In a manner of speaking, Job gets his wish in the end. In another way, he does not.
As the book’s pain-wracked central figure has plead, YHWH breaks silence and speaks. Yet he does not provide Job with the simple justification he has so volubly desired:
Then the LORD answered Job out of the whirlwind:
“Who is this that darkens counsel by words without knowledge?
Gird up your loins like a man,
I will question you, and you shall declare to me.
In just such an unpromising mode does the books’ famous ‘YHWH speech’ begin. Job seems doomed to face down divine omniscience as his most daunting adversary. It seems YHWH will answer Job’s complaint with words, only to crush him with the weight of them.

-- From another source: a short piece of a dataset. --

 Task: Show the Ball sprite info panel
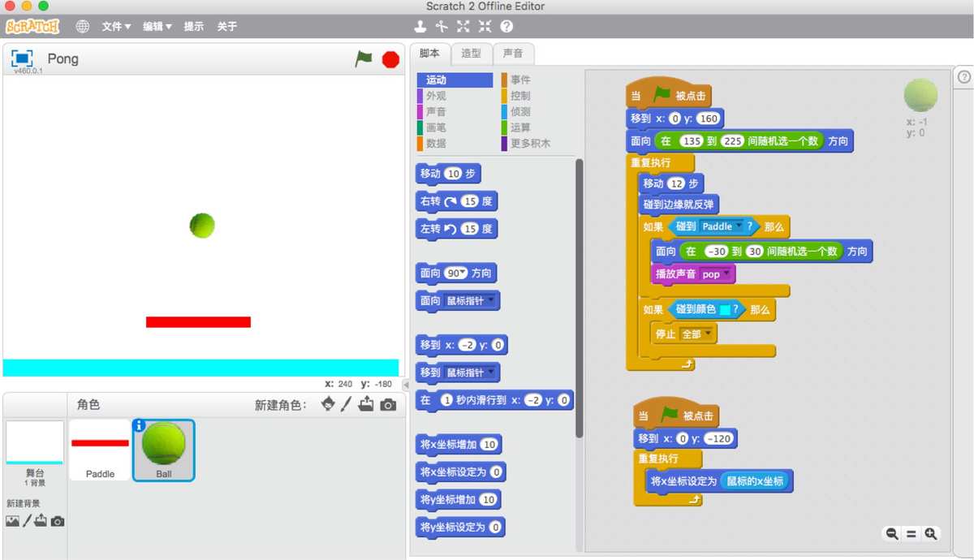(139, 425)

Indeed this is just the impression the YHWH speeches make as they gather up a head of steam. Yet it is far from the whole truth. YHWH will stop the flow of Job’s complaint, it is true. Thousands of words that the man has employed to insist upon his own integrity in the face of his human accusers’ sterile logic seem to lose their force when, as the apocalypts would style it, heaven opens and a divine word is declared.
Yet YHWH’s objective, it will turn out, is not to undo Job but rather to remake him. Before he can do so, the boil-covered wordsmith must learn the limits of his understanding. His insight is not, like that of his companions, dessicated by the hot winds of irrelevance. It is simply not, like YHWH’s, unfathomable. Job must take the measure of it and confess this.
Yet this is not the error his companions would have him embrace. It is, instead, the circumstance of being human, and in pain.